Comment êtes-vous venue à l’écriture ? Est-ce votre activité principale ?
J’ai commencé à écrire parce que je ne savais pas faire grand chose d’autre. j’ai travaillé longtemps comme serveuse, jusqu’à ce que mon père me trouve un job. J’ai d’abord écrit pour la presse, pour des magazines féminins, j’ai écrit sur l’amour, sur les relations hommee-femme pendant une dizaine d’années. Je n’avais plus du tout envie d’écrire sur ces thèmes-là donc je me suis tournée vers le roman policier.
Votre éditeur français précise justement que vous vous intéressez aux relations hommes-femmes, est-ce que ce n’est pas un des angles de vue de Quartier Rouge ?
Le roman paru en français est mon premier roman policier, les relations hommes-femmes y jouent encore un rôle important. Et comme chaque enquêteur a une vie privée, c’est aussi normal que ce thème soit abordé. Mon héroïne a une vie sentimentale un peu difficile en raison de son passé, mais dans mon 7e roman qui va paraître en mai ce sujet occupe une place mineure.
Comment avez-vous pensé le personnage de Chastity ? Que vouliez-vous faire avec elle ? Pourquoi est-elle procureur et pas policière, le métier qu’on trouve plus souvent dans ce genre de roman ?
Dans ce premier roman j’ai thématisé la question des origines, des racines, et ce qui se passe quand ces racines sont bousculées ou détruites. Par la suite mes romans sont devenus plus politiques. Si je me suis intéressée à cette question des racines c’est parce que je suis née dans la région de Francfort-sur-le-Main, où étaient stationnées beaucoup de troupes américaines. Il y avait de nombreux enfants né de couples de soldats américains et d’Allemandes, et j’allais à l’école avec eux.

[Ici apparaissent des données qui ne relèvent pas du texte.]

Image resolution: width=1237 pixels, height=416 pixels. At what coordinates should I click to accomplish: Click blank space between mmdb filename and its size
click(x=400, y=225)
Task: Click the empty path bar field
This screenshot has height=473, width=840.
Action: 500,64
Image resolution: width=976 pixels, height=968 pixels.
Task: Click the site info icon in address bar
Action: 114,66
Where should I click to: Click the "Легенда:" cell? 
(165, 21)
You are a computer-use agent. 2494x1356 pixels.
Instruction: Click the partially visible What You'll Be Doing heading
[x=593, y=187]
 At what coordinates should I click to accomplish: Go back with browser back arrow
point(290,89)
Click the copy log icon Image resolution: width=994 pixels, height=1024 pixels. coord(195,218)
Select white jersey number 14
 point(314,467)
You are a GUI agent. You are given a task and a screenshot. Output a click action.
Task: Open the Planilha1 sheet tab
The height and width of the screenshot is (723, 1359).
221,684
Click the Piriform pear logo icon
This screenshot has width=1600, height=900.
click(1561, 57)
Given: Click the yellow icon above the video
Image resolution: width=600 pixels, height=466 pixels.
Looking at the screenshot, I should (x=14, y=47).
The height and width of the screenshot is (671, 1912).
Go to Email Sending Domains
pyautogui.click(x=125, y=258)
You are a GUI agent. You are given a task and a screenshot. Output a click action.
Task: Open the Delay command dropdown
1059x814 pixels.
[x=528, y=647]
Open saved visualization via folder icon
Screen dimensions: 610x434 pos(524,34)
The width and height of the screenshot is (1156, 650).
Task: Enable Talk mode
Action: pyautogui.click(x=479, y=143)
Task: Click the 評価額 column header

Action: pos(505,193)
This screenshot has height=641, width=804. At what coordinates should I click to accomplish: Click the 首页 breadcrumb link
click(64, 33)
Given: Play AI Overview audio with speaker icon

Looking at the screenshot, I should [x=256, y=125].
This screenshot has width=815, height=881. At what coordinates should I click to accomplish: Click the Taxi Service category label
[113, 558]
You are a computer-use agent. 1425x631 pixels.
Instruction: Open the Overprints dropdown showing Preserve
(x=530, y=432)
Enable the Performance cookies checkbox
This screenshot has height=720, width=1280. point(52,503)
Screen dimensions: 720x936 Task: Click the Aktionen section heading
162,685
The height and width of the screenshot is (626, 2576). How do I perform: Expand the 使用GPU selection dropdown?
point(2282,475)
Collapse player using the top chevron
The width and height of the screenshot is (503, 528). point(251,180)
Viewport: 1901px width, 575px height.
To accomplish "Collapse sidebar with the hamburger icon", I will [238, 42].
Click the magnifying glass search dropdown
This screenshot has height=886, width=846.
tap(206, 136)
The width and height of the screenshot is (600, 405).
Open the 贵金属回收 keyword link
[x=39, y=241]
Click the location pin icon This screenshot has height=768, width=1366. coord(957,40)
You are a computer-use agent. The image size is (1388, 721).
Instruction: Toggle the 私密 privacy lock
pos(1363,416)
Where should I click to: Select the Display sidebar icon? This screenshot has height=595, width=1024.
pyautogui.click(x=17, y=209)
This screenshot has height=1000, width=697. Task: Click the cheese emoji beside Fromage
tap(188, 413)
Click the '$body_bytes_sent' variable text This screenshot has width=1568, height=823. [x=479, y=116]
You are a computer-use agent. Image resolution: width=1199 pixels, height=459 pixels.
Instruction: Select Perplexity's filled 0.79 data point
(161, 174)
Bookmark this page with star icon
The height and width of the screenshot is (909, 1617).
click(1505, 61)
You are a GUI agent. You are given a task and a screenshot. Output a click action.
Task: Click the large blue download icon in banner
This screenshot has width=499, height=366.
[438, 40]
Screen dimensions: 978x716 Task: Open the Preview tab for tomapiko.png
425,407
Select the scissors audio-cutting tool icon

Ces enfants avaient souvent des pères noirs, ils portaient des prénoms américains, les pères repartaient et les enfants restaient seuls avec leurs mères. Créer ce personnage de Chastity Riley permettait d’ouvrir beaucoup de perspectives. J’ai grandi dans une famille super, j’ai eu une enfance heureuse, mais je ne me suis jamais sentie liée à ma ville natale, je ne sais pas pourquoi. Je ne me sens donc pas concernée par ce sentiment d’appartenance à une patrie et à un lieu. C’est aussi pour cette raison que ce personnage a été construit comme ça. J’ai choisi de tracer le portrait d’une procureure parce que c’est le personnage qui décide de l’enquête, qui la dirige, mais elle n’a pas le droit de porter d’armes. Ca permet à cette femme d’être entourée de personnages qui en portent une et qui sont aptes à la protéger, comme des policiers, ou des gens qui habitent le quartier chaud de Hambourg.
C’est intéressant parce qu’Hambourg est bien présente dans le roman, avec notamment le quartier de Sankt Pauli où Chastity et Carla vont au stade voir les matchs de foot. Pourtant vous dites n’appartenir à aucun lieu. Qelle influence aurait la ville sur ses habitants selon vous, si elle en a une ? Quelles sont pour vous les particularités de Hambourg ?
La ville où j’ai grandi est une petite ville conservatrice, je m’y sentais étrangère. Quand je suis arrivée à Hambourg, cette ville port, cette ville ouverte, j’ai constaté qu’on pouvait s’attacher à une ville. Je m’y suis sentie la bienvenue. C’est aussi le cas dans le quartier de Sankt Pauli. Il est au bord du port, c’est un quartier pauvre qui accueille les étrangers depuis des siècles. C’est aussi le quartier des prostituées, des junkies, des hommes politiques… Chacun entretient de bonnes relations avec les autres. Ce quartier a nécessairement une influence sur les personnages de mon roman, car il est caractérisé par l’ouverture, tout le monde s’y sent bien, les gens ont du mal à le quitter.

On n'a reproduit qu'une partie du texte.